> [Exercise instructions] Beginning at the line containing "Given: Click the Redeem link for USDT", give again every line through the end of the data, unchanged and with both ends included. Drop any pictures.
Start of Block
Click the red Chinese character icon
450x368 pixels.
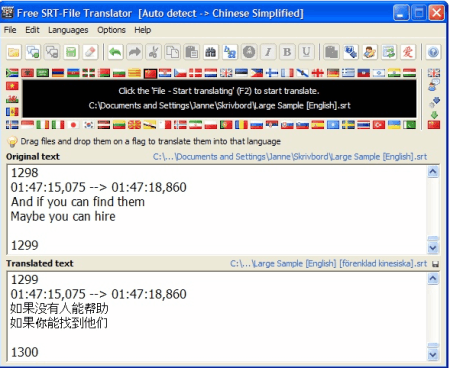(408, 52)
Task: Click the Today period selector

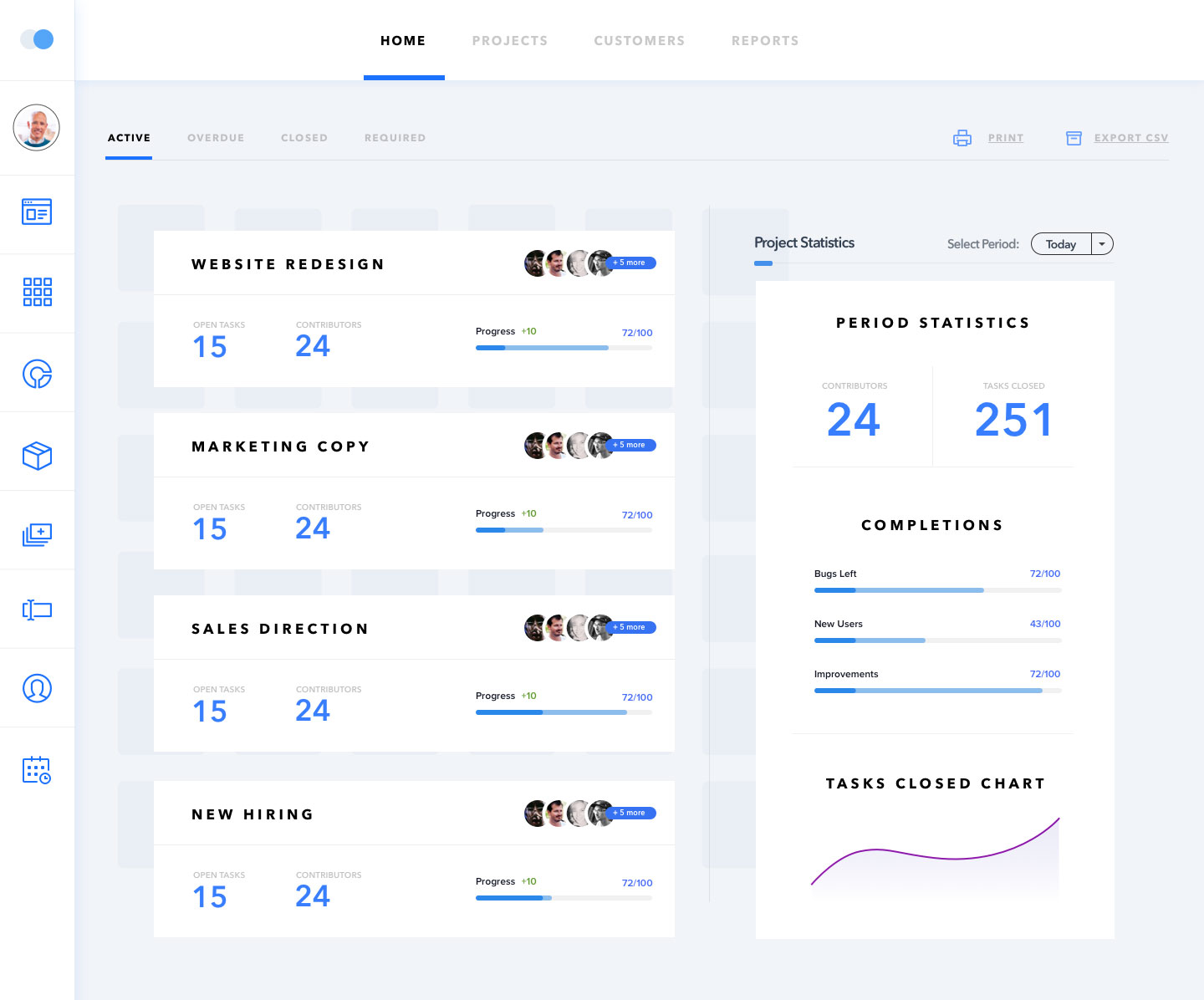Action: click(1060, 244)
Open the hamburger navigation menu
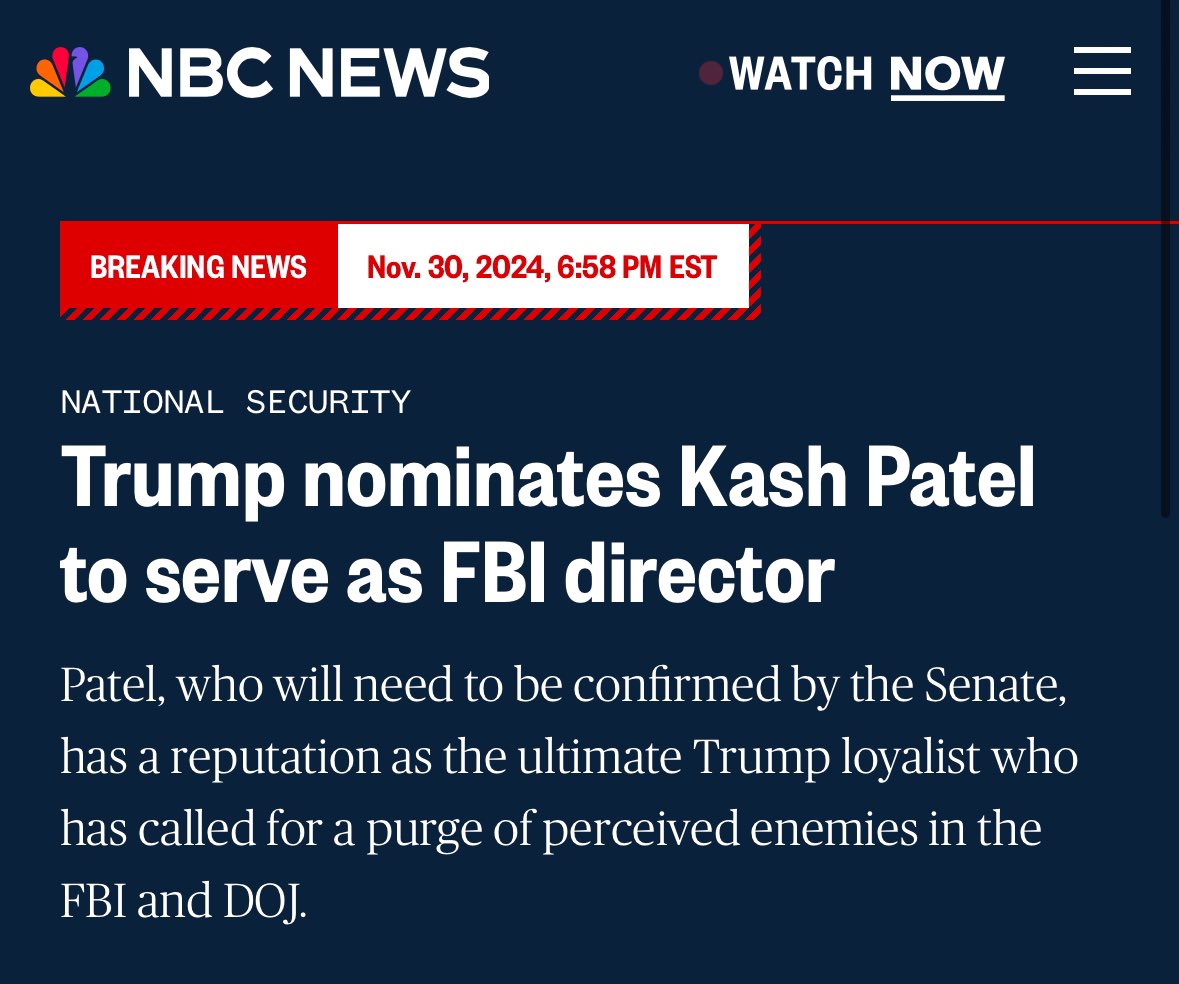Screen dimensions: 1179x984 1102,74
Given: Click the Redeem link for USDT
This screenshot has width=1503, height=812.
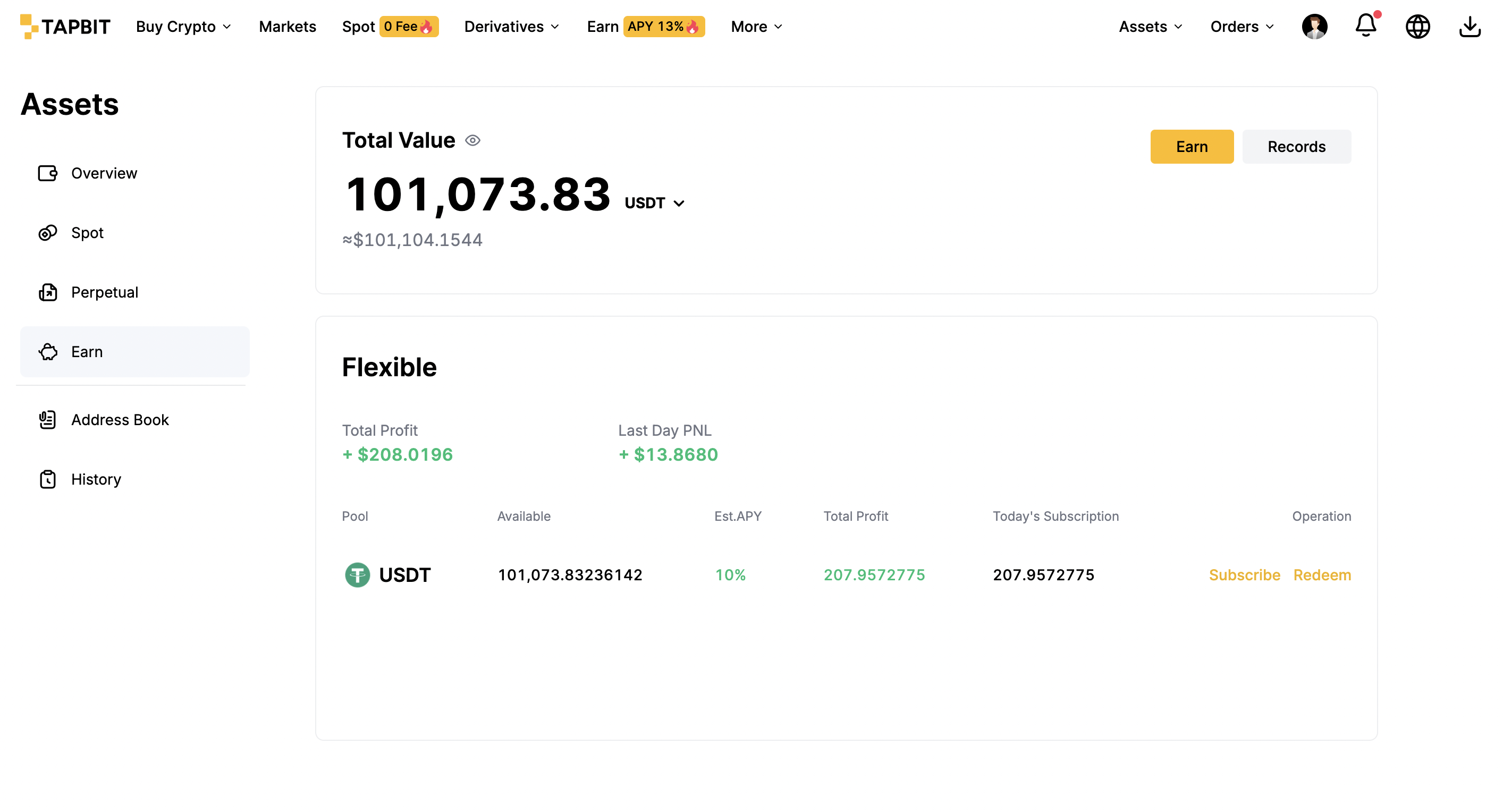Looking at the screenshot, I should click(1322, 575).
End of Block
> [Result]
Given: Click the Redeem link for USDT
This screenshot has width=1503, height=812.
Looking at the screenshot, I should click(1322, 575).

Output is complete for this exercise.